To be done -
a – In the training notebook below, rewrite the block that begins "# Ensure the output directory" as a short list. Keep each of its steps.
b – Write the next portion of the training notebook below, picking up right after its final line.

Source excerpt -
In [None]:
from base_imports import *


In [None]:
# KFold Train-Test on 2012
# Full training on 2012 for predicting 2013

# Load the data
df = pd.read_excel('scraped_and_filtered_datasets\\filtered_resmi_gazete_data_2012.xlsx')
df_2013 = pd.read_excel('scraped_and_filtered_datasets\\filtered_resmi_gazete_data_2013.xlsx')

# Ensure the 'Target' column is of type integer
df['Target'] = df['Target'].astype(int)

# Define a Dataset class for PyTorch
class SubtitleDataset(torch.utils.data.Dataset):
    def __init__(self, encodings, labels=None):
        self.encodings = encodings
        self.labels = labels

    def __getitem__(self, idx):
        item = {key: torch.tensor(val[idx]) for key, val in self.encodings.items()}
        if self.labels is not None:
            item['labels'] = torch.tensor(self.labels[idx])
        return item

    def __len__(self):
        return len(self.labels) if self.labels is not None else len(self.encodings['input_ids'])

# Use a Turkish BERT model tokenizer
tokenizer = BertTokenizer.from_pretrained('dbmdz/bert-base-turkish-uncased')

# Tokenize the input text
def tokenize_function(texts):
    return tokenizer(texts, padding=True, truncation=True, max_length=512)

# Tokenize the dataset
train_encodings = tokenize_function(df['Subtitle'].tolist())
train_labels = df['Target'].tolist()

# Create the PyTorch dataset
train_dataset = SubtitleDataset(train_encodings, train_labels)

# Ensure the output directory is a valid directory
output_dir = './results'
if os.path.exists(output_dir) and os.path.isfile(output_dir):
    os.remove(output_dir)
if not os.path.exists(output_dir):
    os.makedirs(output_dir)

# Define the model and training arguments
model = BertForSequenceClassification.from_pretrained('dbmdz/bert-base-turkish-uncased', num_labels=2)

training_args = TrainingArguments(
    output_dir=output_dir,  # Use the directory path here
    num_train_epochs=3,
    per_device_train_batch_size=16,
    per_device_eval_batch_size=64,
    warmup_steps=500,
    weight_decay=0.01,
    logging_dir='./logs',
    logging_steps=10,
    evaluation_strategy="epoch",
    save_strategy="epoch"

Source material -
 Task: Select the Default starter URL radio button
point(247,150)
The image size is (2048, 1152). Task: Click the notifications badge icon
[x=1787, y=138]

Answers to the exercises -
a –
- Set the output directory path to './results'.
- If that path exists and is a file, delete the file.
- If the path does not exist, create it as a directory.

b –
)

# Perform 10-Fold Cross-Validation
kf = KFold(n_splits=10, shuffle=True, random_state=42)
accuracy_scores = []
f1_scores = []

for train_index, val_index in kf.split(df):
    train_texts, val_texts = df['Subtitle'].iloc[train_index].tolist(), df['Subtitle'].iloc[val_index].tolist()
    train_labels, val_labels = df['Target'].iloc[train_index].tolist(), df['Target'].iloc[val_index].tolist()

    train_encodings = tokenize_function(train_texts)
    val_encodings = tokenize_function(val_texts)

    train_dataset = SubtitleDataset(train_encodings, train_labels)
    val_dataset = SubtitleDataset(val_encodings, val_labels)

    trainer = Trainer(
        model=model,
        args=training_args,
        train_dataset=train_dataset,
        eval_dataset=val_dataset,
        compute_metrics=lambda p: {
            'accuracy': accuracy_score(p.label_ids, p.predictions.argmax(-1)),
            'f1': f1_score(p.label_ids, p.predictions.argmax(-1), average='weighted')
        }
    )

    trainer.train()
    metrics = trainer.evaluate()
    accuracy_scores.append(metrics['eval_accuracy'])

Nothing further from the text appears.